UP TO A POINT – IN SEARCH OF PYRAMIDS IN BRITAIN AND IRELAND
From Inverness to Cornwall, from Pembrokeshire to Norfolk, from the Antrim Coast to County Cork, the pyramids of Britain and Ireland are little-known but of great variety and interest. This talk, which will include local examples, sets the pyramids of Britain and Ireland in their historical perspective and tells the story of the mausoleums, memorials, garden ornaments, pumps, wellheads, boat houses, beacons, sculptures, churches, offices, shops, sports halls, swimming pools, cinemas, navigation marks and general pyramidal oddities that turn up in the most unexpected places. Their builders range from eccentrics to engineers, via martyrs, philanthropists, ghosts, kings, musicians, heroes and villains. The talk uncovers forgotten corners of history and highlights unusual discoveries, like Britain’s only castiron pyramid, a Scottish Formica pyramid, an Irish pyramid that sheltered the IRA and a Welsh one made of road signs. Whether you have an interest in architecture, landscapes, gardening, Freemasonry, New Age ideas, scandalous family histories or just in what prompts people to place triangles together to make an interesting structure, Up to a Point will surprise and inspire you.
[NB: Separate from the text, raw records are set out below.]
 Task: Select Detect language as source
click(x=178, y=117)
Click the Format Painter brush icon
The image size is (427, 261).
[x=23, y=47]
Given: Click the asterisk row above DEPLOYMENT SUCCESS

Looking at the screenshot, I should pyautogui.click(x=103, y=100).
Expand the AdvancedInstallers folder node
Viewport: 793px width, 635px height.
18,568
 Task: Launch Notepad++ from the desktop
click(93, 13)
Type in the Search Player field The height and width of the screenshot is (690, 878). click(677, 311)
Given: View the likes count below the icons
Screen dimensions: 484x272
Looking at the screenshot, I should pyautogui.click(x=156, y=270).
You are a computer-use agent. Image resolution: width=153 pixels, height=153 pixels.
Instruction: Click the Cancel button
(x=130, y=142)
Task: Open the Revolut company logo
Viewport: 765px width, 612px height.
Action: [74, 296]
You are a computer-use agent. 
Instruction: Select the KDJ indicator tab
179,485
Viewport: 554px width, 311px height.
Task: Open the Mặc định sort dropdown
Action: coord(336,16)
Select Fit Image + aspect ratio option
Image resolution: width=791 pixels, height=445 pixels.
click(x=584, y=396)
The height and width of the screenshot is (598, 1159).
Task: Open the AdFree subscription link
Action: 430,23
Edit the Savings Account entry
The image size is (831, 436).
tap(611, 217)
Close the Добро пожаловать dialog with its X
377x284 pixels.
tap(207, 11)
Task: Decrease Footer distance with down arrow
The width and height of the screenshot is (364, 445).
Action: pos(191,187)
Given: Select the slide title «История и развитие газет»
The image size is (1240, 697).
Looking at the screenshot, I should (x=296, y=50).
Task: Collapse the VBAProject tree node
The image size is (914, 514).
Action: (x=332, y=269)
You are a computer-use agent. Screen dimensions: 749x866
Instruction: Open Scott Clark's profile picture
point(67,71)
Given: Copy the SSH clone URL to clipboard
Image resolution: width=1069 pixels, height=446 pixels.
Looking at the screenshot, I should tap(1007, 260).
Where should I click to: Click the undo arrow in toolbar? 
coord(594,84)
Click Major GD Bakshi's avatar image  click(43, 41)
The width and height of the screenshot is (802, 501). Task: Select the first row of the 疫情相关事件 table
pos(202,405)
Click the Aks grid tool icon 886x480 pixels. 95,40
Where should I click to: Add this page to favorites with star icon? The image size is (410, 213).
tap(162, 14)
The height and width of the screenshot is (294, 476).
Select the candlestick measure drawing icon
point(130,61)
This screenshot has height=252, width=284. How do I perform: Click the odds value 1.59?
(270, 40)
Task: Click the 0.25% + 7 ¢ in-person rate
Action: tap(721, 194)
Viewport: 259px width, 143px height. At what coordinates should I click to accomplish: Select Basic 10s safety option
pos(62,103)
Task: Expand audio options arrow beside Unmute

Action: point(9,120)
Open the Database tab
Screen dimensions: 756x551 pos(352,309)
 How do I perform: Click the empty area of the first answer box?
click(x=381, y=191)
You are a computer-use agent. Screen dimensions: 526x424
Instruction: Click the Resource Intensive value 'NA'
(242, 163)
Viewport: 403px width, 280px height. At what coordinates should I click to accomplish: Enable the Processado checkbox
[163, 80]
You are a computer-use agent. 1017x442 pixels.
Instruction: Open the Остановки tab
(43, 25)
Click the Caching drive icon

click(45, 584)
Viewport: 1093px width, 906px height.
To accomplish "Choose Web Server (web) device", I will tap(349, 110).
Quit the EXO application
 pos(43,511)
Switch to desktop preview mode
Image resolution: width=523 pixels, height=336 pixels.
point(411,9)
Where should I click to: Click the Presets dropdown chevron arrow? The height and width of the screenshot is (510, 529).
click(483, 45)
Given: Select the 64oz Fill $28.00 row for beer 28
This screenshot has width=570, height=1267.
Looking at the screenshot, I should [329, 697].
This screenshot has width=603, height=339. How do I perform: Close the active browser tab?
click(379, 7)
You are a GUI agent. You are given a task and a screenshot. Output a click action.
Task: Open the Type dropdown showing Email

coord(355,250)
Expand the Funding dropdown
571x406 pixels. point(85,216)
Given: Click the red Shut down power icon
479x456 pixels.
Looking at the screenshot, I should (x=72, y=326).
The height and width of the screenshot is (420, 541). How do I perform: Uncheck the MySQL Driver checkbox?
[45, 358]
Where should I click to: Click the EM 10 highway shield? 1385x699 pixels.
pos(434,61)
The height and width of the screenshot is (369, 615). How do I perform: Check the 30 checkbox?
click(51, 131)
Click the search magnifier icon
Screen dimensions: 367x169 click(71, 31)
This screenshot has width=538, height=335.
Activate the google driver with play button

Studied English at Birmingham University and taught for several years before joining the Countryside Commission as Co-ordinator of its National Parks Campaign. Worked for the Central Office of Information in Leeds before setting up own public relations company. Author of ‘Up to a Point – in search of pyramids in Britain and Ireland’ and has written and contributed to several books for the AA. Writes regularly for BBC Countryfile Magazine, is chairman of Ripon Civic Society and lectures on architectural and related subjects.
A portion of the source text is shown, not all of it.